Not one of those things is true. Just look at the facts:
They have one foot out the door? Seniors vote more frequently than anyone else. They’re more engaged and aware of public policy issues and challenges. Thus, they’re more influential than any other demographic.
They’re poor? Poverty in the US is 12.7% of the population. However, estimates for senior poverty in Michigan are as low as 8%, including Social Security income.
They don’t spend money? People 50+ own 77% of all the assets in the United States. They purchase 43% of all cars. They eat out an average of 3 times a week. They account for 90% of all leisure travel. And they have more disposable income than any other group.
They’re a drain on the state & local economy? Virtually all have health care coverage. Very few have children of school age, so they don't dilute local and state resources dedicated for education. They rarely go to prison – one of the biggest tax burdens for any state. And they cause less property damage than other younger people.
They hate technology? According to a recent study, 70% of Americans 65+ like the idea of using personal computers to be connected to the world around them.
They’ve had it with work? As lifespan grows for men and women, surveys show that aging Boomers have no intention of hanging it up, intellectually or physically. They want to create. They want to be change agents. They want to be involved philanthropically. They expect to be working, creating and contributing into their 80’s. Consultant and author Marc Freedman recently chaired a conference on the so-called “Encore Economy”. He says tens of millions of seniors want Encore Careers.

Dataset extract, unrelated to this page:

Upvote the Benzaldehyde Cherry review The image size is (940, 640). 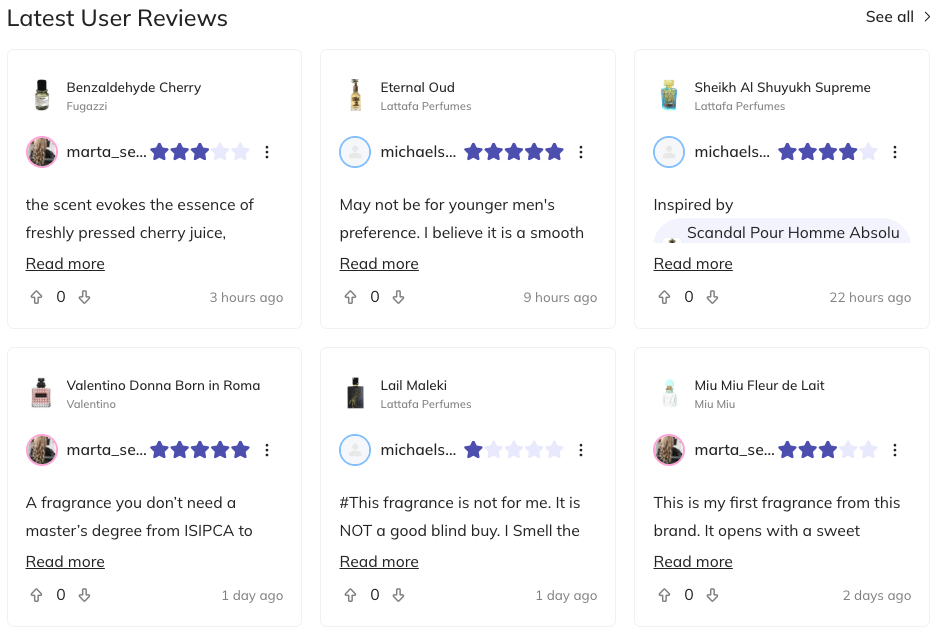click(37, 297)
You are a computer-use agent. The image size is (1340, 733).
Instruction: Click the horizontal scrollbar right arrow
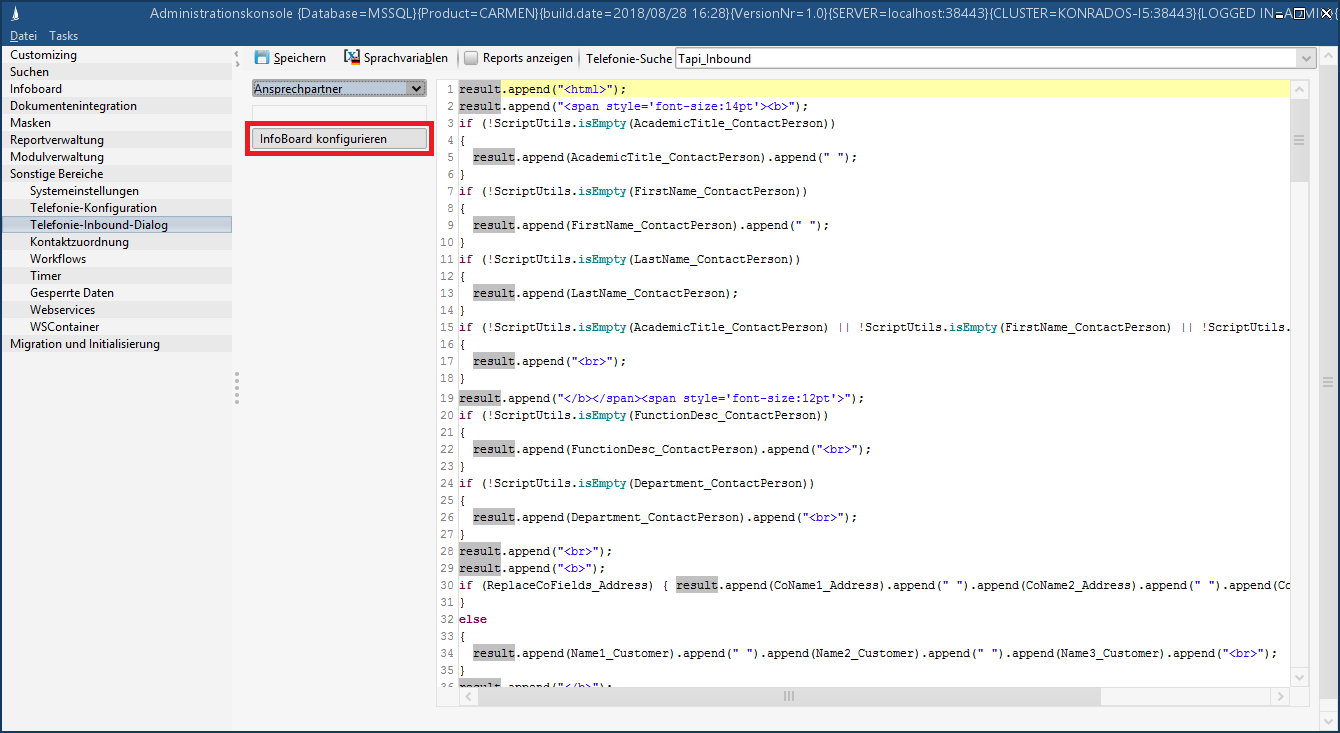(x=1280, y=696)
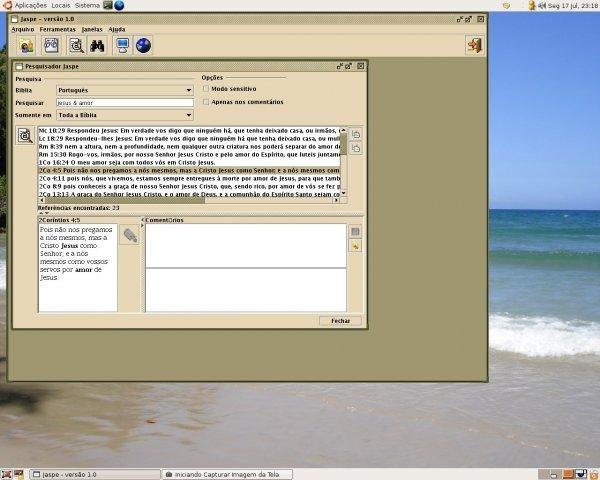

Forgotten Economic Powerhouse
Yet despite this commanding data, the aging population is largely forgotten by leadership, economic planners and capitalists in the state of Michigan. I have not seen a single strategic planning initiative statewide or regionally surrounding this cash-rich, ready-made population in Michigan.
According to a recent out-immigration study, Michigan loses more seniors each year in all but 4 states. We’re losing $1.3 billion dollars per year from the state economy due to seniors leaving. We need to do much more to keep them here.
But here’s the good news: there is a huge economic development opportunity to serve the aging Boomer population in Michigan. But it’s largely untapped. The organization that I serve, for example – Presbyterian Villages of Michigan (PVM) - has nearly $200 million dollars in bricks and mortar construction in the planning pipeline over the next 5 years to serve this demanding and important population.
We create residential villages with an emphasis on building community relationships among older residents. Some Villages include multiple buildings and other amenities on a large campus (our largest being 90 acres). Others are multistory on smaller sites - but they operate like the villages, nonetheless.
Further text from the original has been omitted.